The issue disappears.


At least, that is often the strategy.


The problem is that this approach assumes the questioner will eventually give up.


That may be a reasonable assumption in many situations.


It is not always a wise assumption when dealing with Australians.


Australians are descendants of explorers, farmers, miners, migrants, and people who have spent generations living in one of the most demanding environments on Earth.


We are not known for our reverence toward authority.


We are not particularly impressed by titles.


And we tend to regard persistence as a virtue rather than a character flaw.


When confronted with a closed gate, an Australian's first instinct is not necessarily to walk away.

It is often to ask why the gate is there in the first place.

Then to ask again.

And again.

And again.


The questions I have raised are neither radical nor unreasonable.


Who approved these naming rights?

What stakeholder consultation occurred?

What conditions were attached to major gifts?

What role did faculty governance bodies play?

How were the Principles of Community considered?


These are ordinary questions in a public university.


Indeed, one might argue they are exactly the kinds of questions that shared governance was designed to encourage.


Yet months can pass without substantive answers.


Responses often focus on process rather than substance.


The forms were followed.

The procedures were observed.

The boxes were checked.


But the underlying questions remain unanswered.


In soccer, statisticians call this:


Possession without penetration.


The ball moves around impressively, but nothing actually reaches the goal.


The same phenomenon can occur in institutional governance.


Meetings occur.

Memoranda circulate.

Committees deliberate.

Statements are issued.

But the central issue remains untouched.


The objective becomes management of the question rather than answering it.


What universities sometimes fail to appreciate is that time cuts both ways.
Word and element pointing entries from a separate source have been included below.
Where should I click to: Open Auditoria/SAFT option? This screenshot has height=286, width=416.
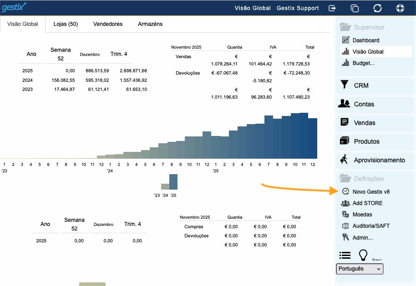click(370, 226)
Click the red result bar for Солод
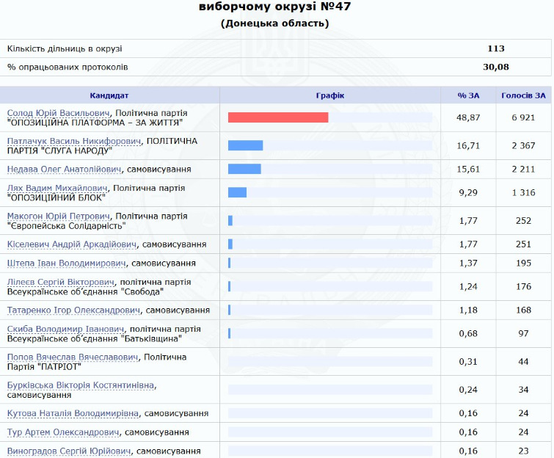Viewport: 554px width, 458px height. pos(277,117)
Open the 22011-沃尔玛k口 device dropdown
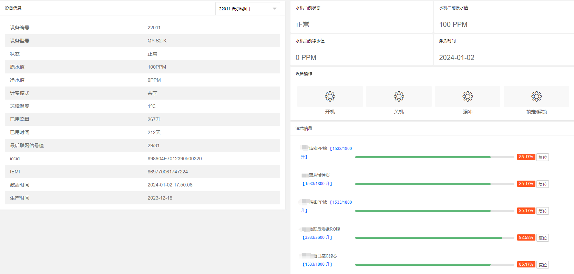The height and width of the screenshot is (274, 574). click(247, 9)
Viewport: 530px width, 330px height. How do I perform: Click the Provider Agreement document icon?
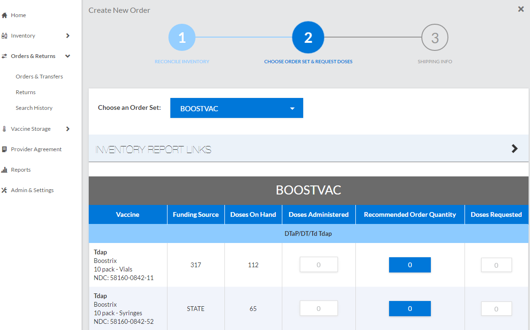5,149
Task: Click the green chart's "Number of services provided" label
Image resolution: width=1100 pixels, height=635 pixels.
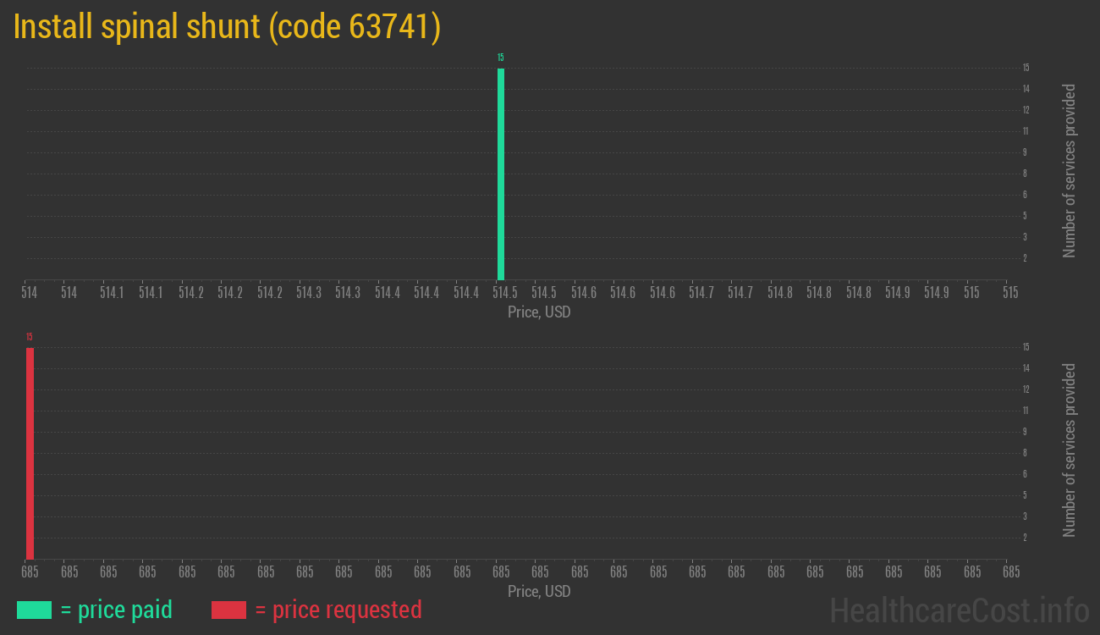Action: 1070,171
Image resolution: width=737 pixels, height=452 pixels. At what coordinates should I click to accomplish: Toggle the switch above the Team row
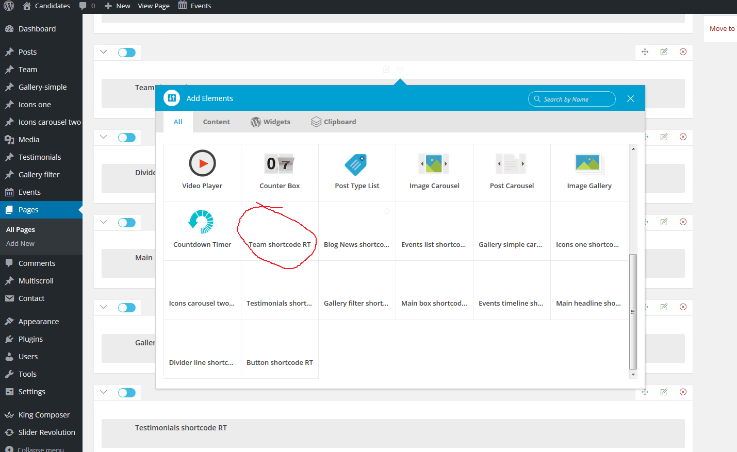pyautogui.click(x=127, y=53)
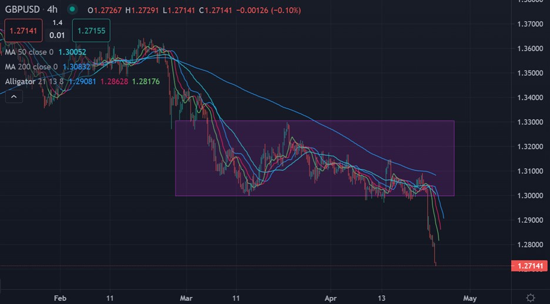Click the green market status dot
This screenshot has width=550, height=304.
tap(72, 10)
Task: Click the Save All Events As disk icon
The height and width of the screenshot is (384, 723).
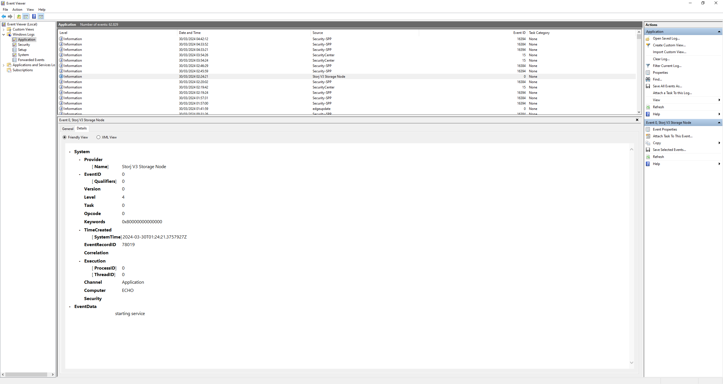Action: pos(648,86)
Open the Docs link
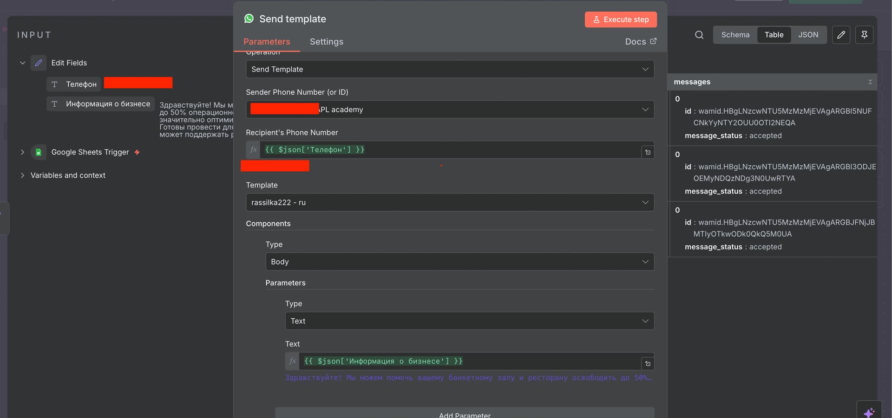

Administrators often view delay as an ally.

But delay can also strengthen resolve.


The longer a straightforward question remains unanswered, the more attention people pay to the absence of an answer.


Silence itself becomes part of the story.

Every unanswered email becomes another piece of evidence.

Every deferred discussion becomes another question.

Every procedural response highlights the lack of a substantive one.


The irony is that answering difficult questions is usually easier than avoiding them.


Transparency builds trust.

Engagement builds credibility.

Dialogue builds community.

Avoidance accomplishes the opposite.


The lesson from Australia's soccer victory over Turkey is not that possession is irrelevant.


Possession matters. Resources matter. Authority matters.


But they are not everything.


Sometimes patience matters more.

Sometimes persistence matters more.

Sometimes simply staying on the field matters more.


Universities often assume that concerned faculty members will eventually become distracted, discouraged, or exhausted.


Perhaps many do.


But occasionally they encounter someone who grew up Australian.


Someone who was taught that persistence is not stubbornness.


It is commitment.


Someone who understands that important questions do not become unimportant merely because they remain unanswered.


And someone who knows that, in the end, the scoreboard is not determined by possession statistics.


It is determined by results.


And the match is still being played.